Mendefinisikan Ulang “Ciptaan” di Era Digital

Pada akhirnya, kita membutuhkan terobosan hukum untuk mengatur posisi AI dalam konteks hak cipta. Dengan adanya kedudukan yang jelas mengenai peran AI, maka kita dapat mengembangkan pendekatan hukum yang lebih relevan terhadap perkembangan teknologi.

Selain itu, mungkin saja di masa depan konsep “ciptaan” tidak lagi harus terbatas pada hasil pikiran manusia semata, tetapi juga mencakup kolaborasi manusia dan mesin.
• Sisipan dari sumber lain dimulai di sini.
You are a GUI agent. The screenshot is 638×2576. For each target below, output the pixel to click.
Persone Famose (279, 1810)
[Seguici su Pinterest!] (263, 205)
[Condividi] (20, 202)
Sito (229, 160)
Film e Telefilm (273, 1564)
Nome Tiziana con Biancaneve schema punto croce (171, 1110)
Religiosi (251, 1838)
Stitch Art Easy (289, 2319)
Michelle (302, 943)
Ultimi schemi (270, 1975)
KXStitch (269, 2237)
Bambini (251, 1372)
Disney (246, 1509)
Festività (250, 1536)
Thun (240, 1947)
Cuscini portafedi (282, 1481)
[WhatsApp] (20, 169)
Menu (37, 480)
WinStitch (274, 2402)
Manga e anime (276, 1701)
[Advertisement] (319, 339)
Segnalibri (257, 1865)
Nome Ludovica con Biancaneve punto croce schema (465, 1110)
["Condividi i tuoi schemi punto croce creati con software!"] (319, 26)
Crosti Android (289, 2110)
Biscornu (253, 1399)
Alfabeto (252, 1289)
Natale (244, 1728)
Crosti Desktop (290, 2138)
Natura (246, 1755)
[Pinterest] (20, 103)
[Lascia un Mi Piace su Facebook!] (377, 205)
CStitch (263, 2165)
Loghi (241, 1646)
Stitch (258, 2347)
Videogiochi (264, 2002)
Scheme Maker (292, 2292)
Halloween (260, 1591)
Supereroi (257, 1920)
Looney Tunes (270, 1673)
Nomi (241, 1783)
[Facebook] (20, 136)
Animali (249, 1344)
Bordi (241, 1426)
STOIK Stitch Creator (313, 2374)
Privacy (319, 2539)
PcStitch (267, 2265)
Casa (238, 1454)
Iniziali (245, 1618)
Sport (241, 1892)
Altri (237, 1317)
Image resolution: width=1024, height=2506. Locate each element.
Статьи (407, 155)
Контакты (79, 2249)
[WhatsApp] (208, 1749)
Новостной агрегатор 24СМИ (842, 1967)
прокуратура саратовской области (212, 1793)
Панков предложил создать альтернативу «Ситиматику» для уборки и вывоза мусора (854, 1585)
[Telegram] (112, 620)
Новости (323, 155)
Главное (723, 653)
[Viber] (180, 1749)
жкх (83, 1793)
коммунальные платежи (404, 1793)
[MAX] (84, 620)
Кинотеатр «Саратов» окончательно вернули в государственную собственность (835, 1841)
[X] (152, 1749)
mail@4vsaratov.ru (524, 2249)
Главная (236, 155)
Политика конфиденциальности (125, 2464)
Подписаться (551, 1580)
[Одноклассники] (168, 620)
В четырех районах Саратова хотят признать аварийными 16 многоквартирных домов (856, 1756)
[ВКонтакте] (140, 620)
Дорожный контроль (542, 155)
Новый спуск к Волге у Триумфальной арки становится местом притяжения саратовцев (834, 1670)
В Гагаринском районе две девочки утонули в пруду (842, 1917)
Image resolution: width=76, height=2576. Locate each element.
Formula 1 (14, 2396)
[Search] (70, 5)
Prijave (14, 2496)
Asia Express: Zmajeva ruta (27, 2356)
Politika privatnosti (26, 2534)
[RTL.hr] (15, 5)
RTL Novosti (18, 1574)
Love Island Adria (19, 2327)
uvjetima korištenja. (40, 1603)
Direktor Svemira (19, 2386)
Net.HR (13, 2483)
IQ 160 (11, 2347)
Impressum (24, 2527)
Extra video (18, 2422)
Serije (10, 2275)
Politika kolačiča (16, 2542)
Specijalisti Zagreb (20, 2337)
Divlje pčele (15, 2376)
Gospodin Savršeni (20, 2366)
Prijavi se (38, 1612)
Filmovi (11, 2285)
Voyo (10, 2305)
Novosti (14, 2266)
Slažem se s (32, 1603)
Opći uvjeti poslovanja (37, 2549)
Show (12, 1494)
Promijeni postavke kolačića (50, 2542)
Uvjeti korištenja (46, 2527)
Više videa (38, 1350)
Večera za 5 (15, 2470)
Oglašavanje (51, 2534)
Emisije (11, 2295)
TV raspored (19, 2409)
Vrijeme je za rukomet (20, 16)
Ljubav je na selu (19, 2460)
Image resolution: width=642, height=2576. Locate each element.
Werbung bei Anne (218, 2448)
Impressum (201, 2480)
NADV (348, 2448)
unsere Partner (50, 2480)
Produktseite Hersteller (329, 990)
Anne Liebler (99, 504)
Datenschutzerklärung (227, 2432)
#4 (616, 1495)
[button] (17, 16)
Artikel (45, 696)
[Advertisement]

Oleh karena itu, revisi terhadap Undang-Undang Hak Cipta menjadi hal yang mendesak. Langkah ini penting agar AI dan teknologi musik dapat berjalan beriringan, membentuk babak baru dalam sejarah seni dan kreativitas manusia.

Kesimpulan

Perdebatan tentang hak cipta karya musik berbasis AI bukan hanya soal hukum, tetapi juga soal nilai, keadilan, dan identitas kreatif manusia. Dunia tengah berada di titik persimpangan antara teknologi dan kemanusiaan — dan bagaimana kita menafsirkan konsep “ciptaan” akan menentukan arah masa depan kreativitas itu sendiri.